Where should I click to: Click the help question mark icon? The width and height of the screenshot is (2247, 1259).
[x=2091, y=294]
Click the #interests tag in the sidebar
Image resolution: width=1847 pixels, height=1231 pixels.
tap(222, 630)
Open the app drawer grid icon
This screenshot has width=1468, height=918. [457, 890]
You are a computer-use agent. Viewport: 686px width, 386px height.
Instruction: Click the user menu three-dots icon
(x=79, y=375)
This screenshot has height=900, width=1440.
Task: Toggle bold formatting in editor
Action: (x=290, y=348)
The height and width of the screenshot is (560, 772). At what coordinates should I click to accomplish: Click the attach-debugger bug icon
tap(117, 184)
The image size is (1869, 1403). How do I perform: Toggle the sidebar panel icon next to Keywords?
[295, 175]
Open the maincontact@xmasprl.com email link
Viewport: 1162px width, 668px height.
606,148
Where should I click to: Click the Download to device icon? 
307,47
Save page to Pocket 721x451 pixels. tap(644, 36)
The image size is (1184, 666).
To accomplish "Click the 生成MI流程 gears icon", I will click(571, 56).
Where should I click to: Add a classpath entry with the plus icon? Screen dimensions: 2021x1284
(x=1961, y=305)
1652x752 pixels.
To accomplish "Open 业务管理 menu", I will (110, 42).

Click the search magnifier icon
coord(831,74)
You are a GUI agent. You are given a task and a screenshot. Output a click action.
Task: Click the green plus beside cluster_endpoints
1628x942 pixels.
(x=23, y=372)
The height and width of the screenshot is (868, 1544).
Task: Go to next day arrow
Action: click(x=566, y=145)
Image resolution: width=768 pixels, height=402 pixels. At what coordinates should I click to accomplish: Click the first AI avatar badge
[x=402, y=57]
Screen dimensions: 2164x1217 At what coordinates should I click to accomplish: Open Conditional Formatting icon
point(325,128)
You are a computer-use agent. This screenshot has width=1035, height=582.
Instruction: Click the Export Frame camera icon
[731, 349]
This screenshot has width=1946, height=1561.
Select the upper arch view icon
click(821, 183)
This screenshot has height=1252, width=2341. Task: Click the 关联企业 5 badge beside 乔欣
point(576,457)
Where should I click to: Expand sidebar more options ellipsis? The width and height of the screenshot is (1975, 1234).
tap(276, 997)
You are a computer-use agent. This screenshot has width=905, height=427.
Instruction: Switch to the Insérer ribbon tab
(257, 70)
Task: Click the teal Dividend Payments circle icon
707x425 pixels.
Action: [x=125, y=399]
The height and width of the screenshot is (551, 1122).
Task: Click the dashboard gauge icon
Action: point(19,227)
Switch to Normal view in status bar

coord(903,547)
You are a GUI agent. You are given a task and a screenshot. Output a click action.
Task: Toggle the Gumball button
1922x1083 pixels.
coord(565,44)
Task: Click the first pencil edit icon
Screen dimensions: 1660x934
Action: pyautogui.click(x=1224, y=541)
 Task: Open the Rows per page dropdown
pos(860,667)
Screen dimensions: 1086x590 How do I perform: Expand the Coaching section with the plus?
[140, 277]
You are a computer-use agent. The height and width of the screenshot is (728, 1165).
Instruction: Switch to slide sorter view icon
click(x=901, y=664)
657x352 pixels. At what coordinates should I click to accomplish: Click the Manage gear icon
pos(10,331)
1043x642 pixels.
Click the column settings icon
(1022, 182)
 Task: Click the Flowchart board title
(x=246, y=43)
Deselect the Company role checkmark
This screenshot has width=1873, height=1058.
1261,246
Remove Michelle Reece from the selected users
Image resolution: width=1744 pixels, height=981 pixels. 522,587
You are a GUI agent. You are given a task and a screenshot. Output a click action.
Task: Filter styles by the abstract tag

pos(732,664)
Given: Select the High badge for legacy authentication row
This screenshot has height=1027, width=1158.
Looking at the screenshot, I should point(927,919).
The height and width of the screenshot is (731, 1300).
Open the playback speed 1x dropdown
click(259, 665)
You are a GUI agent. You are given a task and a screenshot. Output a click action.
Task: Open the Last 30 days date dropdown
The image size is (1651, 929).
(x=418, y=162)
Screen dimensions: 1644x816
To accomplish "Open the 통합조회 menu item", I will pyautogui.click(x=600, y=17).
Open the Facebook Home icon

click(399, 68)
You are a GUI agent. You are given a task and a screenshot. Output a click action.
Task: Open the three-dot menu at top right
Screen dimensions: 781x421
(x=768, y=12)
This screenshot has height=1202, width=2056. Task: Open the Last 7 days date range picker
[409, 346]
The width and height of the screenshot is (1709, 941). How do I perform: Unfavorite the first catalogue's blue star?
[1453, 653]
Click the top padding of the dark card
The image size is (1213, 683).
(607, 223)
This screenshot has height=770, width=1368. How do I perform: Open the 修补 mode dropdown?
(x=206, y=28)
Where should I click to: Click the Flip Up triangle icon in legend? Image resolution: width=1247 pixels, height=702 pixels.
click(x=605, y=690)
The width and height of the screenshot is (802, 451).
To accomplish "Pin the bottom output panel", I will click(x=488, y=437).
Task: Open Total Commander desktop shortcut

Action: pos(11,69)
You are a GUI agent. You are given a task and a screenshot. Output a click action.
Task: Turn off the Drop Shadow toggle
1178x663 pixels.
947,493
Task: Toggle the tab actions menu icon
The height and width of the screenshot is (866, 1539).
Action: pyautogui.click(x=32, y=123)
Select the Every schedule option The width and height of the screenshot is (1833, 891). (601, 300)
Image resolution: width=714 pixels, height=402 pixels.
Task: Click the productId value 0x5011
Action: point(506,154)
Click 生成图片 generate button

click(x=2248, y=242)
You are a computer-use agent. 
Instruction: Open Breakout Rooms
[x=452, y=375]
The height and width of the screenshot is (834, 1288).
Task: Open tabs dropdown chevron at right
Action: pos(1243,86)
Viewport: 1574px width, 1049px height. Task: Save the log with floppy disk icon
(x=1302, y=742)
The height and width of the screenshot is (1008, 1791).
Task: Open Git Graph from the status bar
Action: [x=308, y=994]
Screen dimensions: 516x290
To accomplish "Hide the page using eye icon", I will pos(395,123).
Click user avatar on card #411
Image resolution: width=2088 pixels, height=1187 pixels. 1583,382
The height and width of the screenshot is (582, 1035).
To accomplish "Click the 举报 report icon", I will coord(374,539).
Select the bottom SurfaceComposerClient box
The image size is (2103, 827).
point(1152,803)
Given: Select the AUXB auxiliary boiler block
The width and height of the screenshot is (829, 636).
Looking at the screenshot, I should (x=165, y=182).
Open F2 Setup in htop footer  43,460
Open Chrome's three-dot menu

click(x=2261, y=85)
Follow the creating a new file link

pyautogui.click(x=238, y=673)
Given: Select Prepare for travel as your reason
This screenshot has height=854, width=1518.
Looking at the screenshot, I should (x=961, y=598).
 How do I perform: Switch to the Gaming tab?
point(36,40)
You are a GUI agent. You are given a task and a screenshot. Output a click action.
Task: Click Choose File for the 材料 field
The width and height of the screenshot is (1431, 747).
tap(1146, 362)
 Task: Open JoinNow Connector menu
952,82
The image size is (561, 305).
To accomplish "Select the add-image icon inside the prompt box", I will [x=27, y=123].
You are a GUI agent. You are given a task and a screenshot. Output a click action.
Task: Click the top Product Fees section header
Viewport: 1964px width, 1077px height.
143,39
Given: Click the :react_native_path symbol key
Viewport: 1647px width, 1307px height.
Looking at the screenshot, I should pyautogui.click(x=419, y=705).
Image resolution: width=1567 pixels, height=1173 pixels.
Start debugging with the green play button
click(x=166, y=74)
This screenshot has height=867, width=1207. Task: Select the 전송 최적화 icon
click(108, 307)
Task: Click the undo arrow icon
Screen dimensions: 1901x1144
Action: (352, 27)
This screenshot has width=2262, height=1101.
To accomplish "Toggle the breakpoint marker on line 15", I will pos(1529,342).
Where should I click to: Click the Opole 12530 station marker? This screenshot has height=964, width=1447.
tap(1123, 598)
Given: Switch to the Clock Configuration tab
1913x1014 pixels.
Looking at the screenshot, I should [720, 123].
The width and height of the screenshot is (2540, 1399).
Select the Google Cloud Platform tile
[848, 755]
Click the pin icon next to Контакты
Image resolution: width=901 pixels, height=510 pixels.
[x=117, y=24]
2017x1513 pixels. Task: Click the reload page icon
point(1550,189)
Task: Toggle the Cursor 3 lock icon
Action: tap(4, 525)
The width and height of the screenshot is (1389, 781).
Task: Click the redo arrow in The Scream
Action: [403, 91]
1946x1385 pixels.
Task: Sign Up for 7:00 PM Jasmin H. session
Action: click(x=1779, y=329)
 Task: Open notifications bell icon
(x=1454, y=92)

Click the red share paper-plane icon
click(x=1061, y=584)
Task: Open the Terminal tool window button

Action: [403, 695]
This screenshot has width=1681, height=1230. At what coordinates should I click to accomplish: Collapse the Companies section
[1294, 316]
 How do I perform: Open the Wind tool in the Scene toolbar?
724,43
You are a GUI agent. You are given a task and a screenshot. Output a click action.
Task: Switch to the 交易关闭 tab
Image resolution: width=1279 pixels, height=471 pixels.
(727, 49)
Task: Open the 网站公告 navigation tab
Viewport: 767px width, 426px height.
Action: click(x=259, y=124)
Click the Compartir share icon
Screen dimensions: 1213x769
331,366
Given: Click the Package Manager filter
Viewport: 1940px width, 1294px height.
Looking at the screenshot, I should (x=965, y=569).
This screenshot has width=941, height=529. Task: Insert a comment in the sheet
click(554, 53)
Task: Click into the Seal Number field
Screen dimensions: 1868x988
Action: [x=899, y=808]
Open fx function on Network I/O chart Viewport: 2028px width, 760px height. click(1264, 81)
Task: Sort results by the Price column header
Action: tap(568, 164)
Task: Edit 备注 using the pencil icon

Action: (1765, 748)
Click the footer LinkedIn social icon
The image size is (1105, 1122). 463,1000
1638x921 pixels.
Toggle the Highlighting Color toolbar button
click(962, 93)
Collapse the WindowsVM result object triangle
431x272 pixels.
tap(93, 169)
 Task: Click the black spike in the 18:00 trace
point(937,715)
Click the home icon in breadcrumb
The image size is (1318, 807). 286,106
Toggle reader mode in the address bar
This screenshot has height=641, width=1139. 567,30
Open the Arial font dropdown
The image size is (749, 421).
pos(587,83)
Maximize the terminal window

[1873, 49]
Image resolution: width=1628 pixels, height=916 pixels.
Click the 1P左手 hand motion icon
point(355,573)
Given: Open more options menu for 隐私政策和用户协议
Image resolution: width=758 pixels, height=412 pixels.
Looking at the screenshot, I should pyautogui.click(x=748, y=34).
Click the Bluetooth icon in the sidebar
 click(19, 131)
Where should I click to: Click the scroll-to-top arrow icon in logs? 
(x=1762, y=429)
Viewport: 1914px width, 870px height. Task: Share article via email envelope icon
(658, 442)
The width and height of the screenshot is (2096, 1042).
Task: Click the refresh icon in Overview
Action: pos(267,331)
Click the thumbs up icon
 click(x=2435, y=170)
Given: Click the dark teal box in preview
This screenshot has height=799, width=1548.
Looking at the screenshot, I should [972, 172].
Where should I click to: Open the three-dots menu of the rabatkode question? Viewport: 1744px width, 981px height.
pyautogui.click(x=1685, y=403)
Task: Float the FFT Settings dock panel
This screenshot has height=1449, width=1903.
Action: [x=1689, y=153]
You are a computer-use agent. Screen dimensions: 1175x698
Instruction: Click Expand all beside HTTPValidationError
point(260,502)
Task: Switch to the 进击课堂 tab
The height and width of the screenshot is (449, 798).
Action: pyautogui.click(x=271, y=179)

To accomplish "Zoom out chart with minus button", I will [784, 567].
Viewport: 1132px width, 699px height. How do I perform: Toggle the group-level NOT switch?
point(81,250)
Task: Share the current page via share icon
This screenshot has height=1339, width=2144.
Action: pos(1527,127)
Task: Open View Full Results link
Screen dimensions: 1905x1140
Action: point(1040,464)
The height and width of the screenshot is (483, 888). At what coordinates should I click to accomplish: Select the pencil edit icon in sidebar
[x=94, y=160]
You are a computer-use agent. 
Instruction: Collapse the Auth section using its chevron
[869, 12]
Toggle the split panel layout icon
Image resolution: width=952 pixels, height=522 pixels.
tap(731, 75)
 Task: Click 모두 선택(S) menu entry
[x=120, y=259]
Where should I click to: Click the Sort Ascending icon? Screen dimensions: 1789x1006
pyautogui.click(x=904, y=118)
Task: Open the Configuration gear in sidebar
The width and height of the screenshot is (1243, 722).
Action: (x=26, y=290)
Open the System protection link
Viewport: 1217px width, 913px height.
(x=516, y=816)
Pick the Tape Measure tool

REQUIRED WORK: Above are the entries. Output exactly the lines beginning with the line that has "You are a computer-use agent. The" and ending with the line that has "Screen dimensions: 1644x816".

ANSWER SECTION:
You are a computer-use agent. The height and width of the screenshot is (728, 1165).
Instruction: Switch to slide sorter view icon
click(x=901, y=664)
657x352 pixels. At what coordinates should I click to accomplish: Click the Manage gear icon
pos(10,331)
1043x642 pixels.
Click the column settings icon
(1022, 182)
 Task: Click the Flowchart board title
(x=246, y=43)
Deselect the Company role checkmark
This screenshot has width=1873, height=1058.
1261,246
Remove Michelle Reece from the selected users
Image resolution: width=1744 pixels, height=981 pixels. 522,587
You are a GUI agent. You are given a task and a screenshot. Output a click action.
Task: Filter styles by the abstract tag

pos(732,664)
Given: Select the High badge for legacy authentication row
This screenshot has height=1027, width=1158.
Looking at the screenshot, I should point(927,919).
The height and width of the screenshot is (731, 1300).
Open the playback speed 1x dropdown
click(259, 665)
You are a GUI agent. You are given a task and a screenshot. Output a click action.
Task: Open the Last 30 days date dropdown
The image size is (1651, 929).
(x=418, y=162)
Screen dimensions: 1644x816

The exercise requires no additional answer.